Fragment tekstu:
Australijczyk czuje się w Lesznie bardzo dobrze i przed tymi rozgrywkami przedstawił działaczom swoją wizję składu na kolejny sezon. Jego koncepcja zakładała, że Rosjanin zostanie zastąpiony... Chrisem Holderem.
Jason Doyle przekonywał, że były mistrz świata wciąż ma wielkie umiejętności i serce do walki, a zmiana klubu może wyjść mu na dobre. Jego zdaniem Holder byłby w stanie zastąpić godnie Emila Sajfutdinowa, a zespół wciąż walczyłby o najwyższe cele.
Przedstawiciele leszczyńskiego klubu wysłuchali tego pomysłu, ale zbyt długo nie brali go pod uwagę, ponieważ bali się reakcji kibiców. Ich zdaniem trudno byłoby wytłumaczyć fanom, że jednego z najlepszych zawodników ligi zastępują nagle żużlowcem, który od kilku lat notuje regres formy i niczym nie przypomina już widowiskowo jeżdżącego mistrza świata z 2012 roku. Dodatkowo bano się o motywację doświadczonego Australijczyka i dlatego nie postawiono na duet z tego kraju na pozycjach seniorskich.

[Wpisy z pozycjami elementów]
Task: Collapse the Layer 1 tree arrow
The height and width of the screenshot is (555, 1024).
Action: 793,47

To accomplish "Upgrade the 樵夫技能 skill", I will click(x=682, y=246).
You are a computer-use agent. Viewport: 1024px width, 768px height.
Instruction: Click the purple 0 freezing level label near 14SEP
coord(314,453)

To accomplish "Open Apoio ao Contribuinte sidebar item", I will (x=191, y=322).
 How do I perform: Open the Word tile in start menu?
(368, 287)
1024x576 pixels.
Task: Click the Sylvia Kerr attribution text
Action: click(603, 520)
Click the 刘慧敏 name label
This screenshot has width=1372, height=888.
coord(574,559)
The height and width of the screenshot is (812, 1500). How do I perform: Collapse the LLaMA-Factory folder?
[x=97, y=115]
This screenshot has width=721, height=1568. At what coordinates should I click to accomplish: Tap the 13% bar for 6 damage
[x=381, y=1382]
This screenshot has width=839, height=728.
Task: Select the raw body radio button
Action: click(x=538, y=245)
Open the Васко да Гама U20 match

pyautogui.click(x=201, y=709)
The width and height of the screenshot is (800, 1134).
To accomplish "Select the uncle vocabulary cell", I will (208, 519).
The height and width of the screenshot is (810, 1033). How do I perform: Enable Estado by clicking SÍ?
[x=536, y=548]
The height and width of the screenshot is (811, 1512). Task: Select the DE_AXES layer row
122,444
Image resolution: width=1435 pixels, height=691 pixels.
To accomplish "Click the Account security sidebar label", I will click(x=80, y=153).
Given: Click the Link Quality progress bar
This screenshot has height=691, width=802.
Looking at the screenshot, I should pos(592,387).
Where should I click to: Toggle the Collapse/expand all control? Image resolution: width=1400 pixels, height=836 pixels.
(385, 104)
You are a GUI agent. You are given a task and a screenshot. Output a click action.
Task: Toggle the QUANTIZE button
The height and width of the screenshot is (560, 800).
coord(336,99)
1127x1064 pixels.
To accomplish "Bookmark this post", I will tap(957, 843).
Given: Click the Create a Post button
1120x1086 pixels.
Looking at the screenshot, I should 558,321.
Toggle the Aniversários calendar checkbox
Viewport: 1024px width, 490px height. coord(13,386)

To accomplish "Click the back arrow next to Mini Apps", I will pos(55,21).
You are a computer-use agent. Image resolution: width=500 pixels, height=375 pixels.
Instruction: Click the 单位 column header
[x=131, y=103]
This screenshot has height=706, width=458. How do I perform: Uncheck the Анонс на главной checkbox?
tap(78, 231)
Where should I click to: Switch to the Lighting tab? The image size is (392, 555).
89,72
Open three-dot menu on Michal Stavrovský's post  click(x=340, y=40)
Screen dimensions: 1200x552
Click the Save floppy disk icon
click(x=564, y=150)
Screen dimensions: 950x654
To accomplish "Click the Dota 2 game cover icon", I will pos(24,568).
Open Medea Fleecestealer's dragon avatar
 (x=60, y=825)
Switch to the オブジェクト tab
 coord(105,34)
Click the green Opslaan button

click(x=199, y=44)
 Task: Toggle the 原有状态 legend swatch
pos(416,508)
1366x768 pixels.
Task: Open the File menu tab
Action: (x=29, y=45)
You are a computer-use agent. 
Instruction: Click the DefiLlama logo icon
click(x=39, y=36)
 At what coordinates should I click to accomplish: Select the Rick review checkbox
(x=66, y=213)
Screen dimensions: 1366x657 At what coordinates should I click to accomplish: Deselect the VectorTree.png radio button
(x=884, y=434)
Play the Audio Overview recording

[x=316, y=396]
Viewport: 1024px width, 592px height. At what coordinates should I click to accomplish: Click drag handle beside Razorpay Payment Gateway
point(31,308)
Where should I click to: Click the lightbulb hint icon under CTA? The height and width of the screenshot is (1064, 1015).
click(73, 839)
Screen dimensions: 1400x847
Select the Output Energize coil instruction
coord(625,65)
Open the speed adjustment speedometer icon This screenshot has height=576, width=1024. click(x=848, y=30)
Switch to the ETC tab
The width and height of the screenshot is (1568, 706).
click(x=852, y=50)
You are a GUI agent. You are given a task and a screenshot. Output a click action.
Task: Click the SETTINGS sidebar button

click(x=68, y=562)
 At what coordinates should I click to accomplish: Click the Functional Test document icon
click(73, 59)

Zadania i ćwiczenia:
- 1) Wypisz imiona i nazwiska wszystkich żużlowców wymienionych we fragmencie tekstu.
- 2) Przepisz z listingu część, która zaczyna się wierszem zawierającym "will (x=191, y=322).", a kończy wierszem zawierającym "will (208, 519)." (oba wiersze włącznie), zastępując "How do I perform" przez "How can I perform" i nie zmieniając niczego więcej.

Odpowiedzi do ćwiczeń:
- 1)
Jason Doyle
Chris Holder
Emil Sajfutdinow

- 2)
To accomplish "Open Apoio ao Contribuinte sidebar item", I will (x=191, y=322).
 How can I perform: Open the Word tile in start menu?
(368, 287)
1024x576 pixels.
Task: Click the Sylvia Kerr attribution text
Action: click(603, 520)
Click the 刘慧敏 name label
This screenshot has width=1372, height=888.
coord(574,559)
The height and width of the screenshot is (812, 1500). How can I perform: Collapse the LLaMA-Factory folder?
[x=97, y=115]
This screenshot has width=721, height=1568. At what coordinates should I click to accomplish: Tap the 13% bar for 6 damage
[x=381, y=1382]
This screenshot has width=839, height=728.
Task: Select the raw body radio button
Action: click(x=538, y=245)
Open the Васко да Гама U20 match

pyautogui.click(x=201, y=709)
The width and height of the screenshot is (800, 1134).
To accomplish "Select the uncle vocabulary cell", I will (208, 519).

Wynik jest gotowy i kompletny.